«Io ho assistito alla tua visione, Aviendha» disse Bair. «O a qualcosa di simile, attraverso occhi differenti. Penso che sia un monito per qualcosa che non dobbiamo lasciar accadere.»
Le altre due annuirono, poi lanciarono un’occhiata a Nynaeve e i loro volti divennero impassibili come quelli delle Aes Sedai. Aviendha era proprio come le altre, completamente calma sulla sedia, i piedi avvolti da bende. Un giorno avrebbe potuto camminare di nuovo, ma non avrebbe più combattuto.
«Nynaeve al’Meara» disse Aviendha.
«Mi hai sentito dire che Rand è morto?» chiese Nynaeve. «Se n’è andato silenziosamente.»
«Colui che è stato ferito si è svegliato dal sogno» disse Aviendha in tono tranquillo. «È come devono fare tutti. La sua morte è arrivata nella grandezza, e nella grandezza sarà celebrato.»
Nynaeve si chinò verso di lei. «D’accordo» disse in tono minaccioso, abbracciando la Fonte. «Sputa il rospo. Ho scelto te perché non puoi sfuggirmi.»
Aviendha mostrò per un momento quella che poteva essere paura. Scomparve in un lampo. «Prepariamo la sua pira.»
Perrin correva nel sogno del lupo. Da solo.
Altri lupi ululavano il loro dispiacere per il suo lutto. Dopo che li superava, tornavano ai loro festeggiamenti, ma ciò non rendeva meno reale la loro solidarietà.
Lui non ululò.
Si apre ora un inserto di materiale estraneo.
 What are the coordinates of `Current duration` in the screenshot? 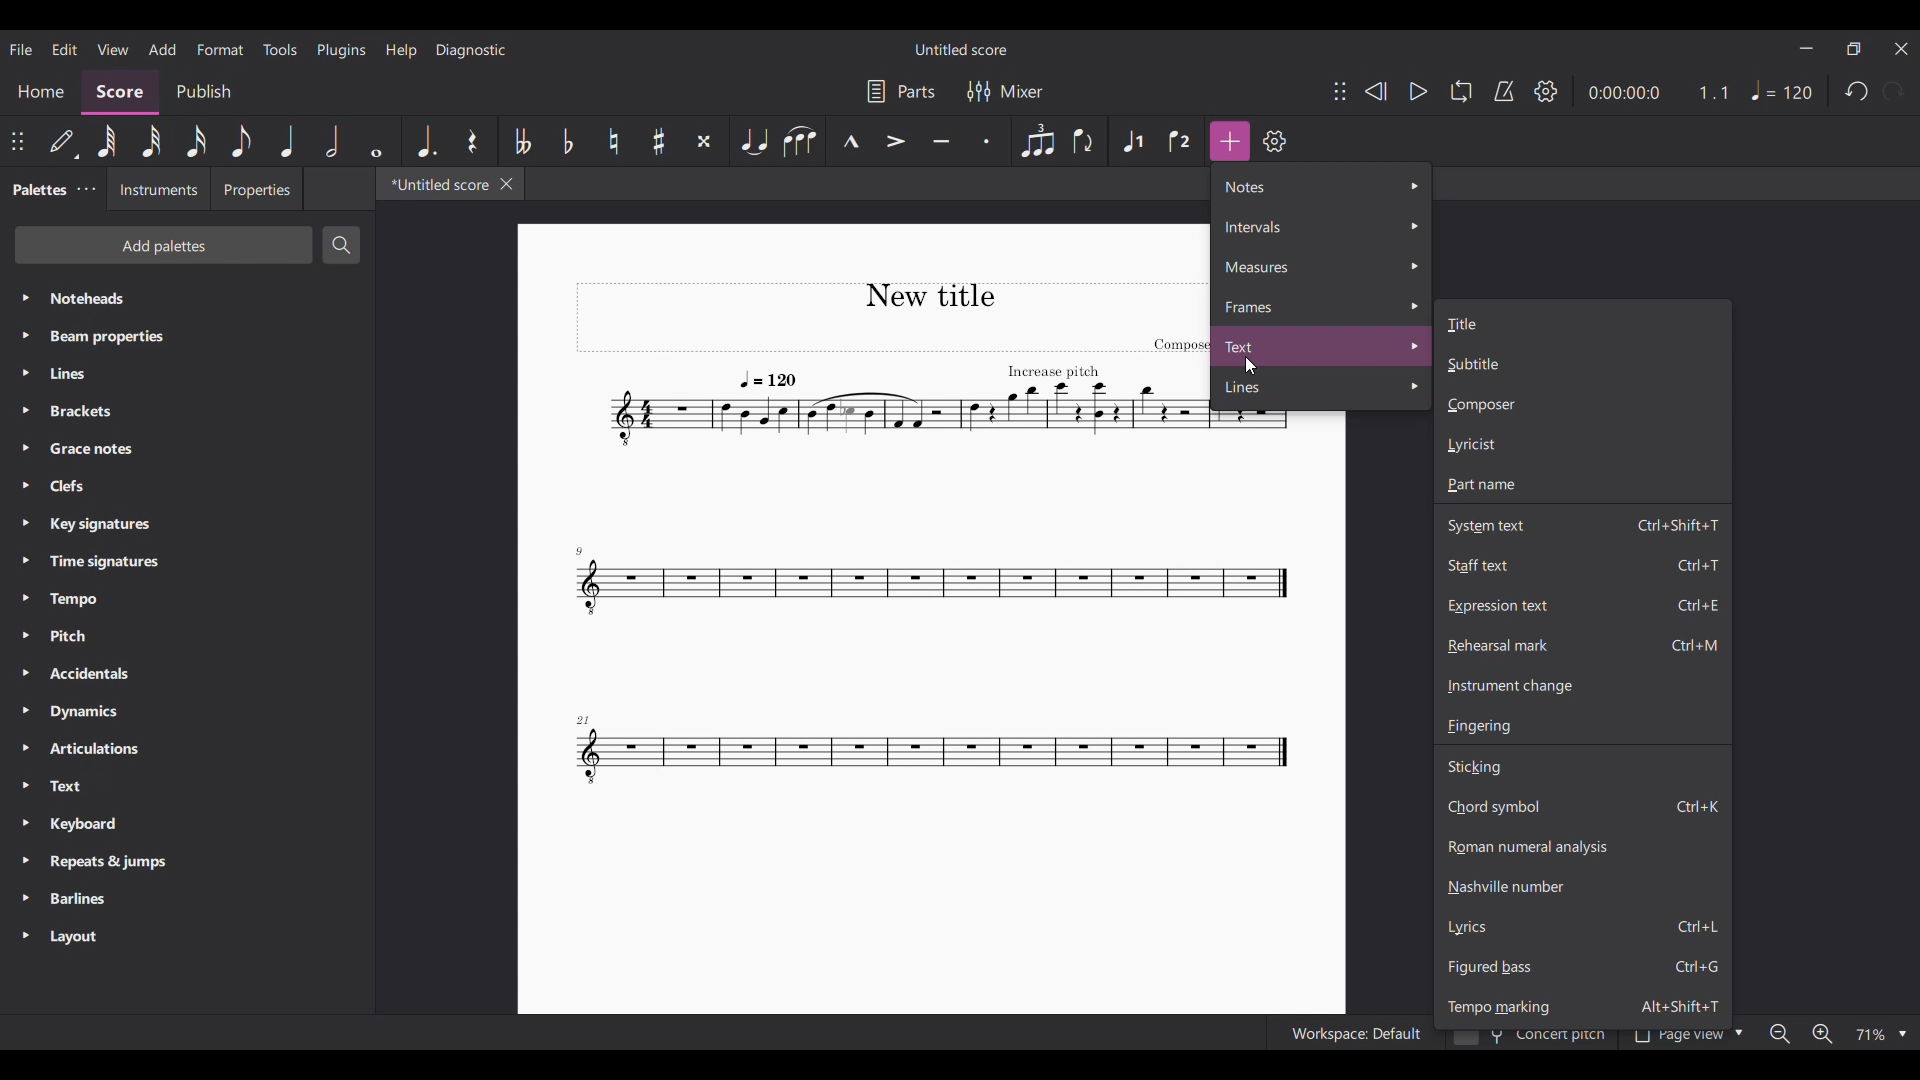 It's located at (1622, 92).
Non gridò. Divenne Giovane Toro e corse.
Non voleva essere qui. Voleva sonno, vero sonno. Lì non avrebbe potuto sentire il dolore. Qui poteva.
Non avrei dovuto lasciarla.
Un pensiero da uomini. Perché si era insinuato?
Ma cosa potevo fare? Ho promesso di non trattarla come vetro.
Correre. Correre veloce. Correre finché non fosse giunta la spossatezza.
Dovevo andare da Rand. Dovevo. Ma nel farlo non sono stato lì per lei!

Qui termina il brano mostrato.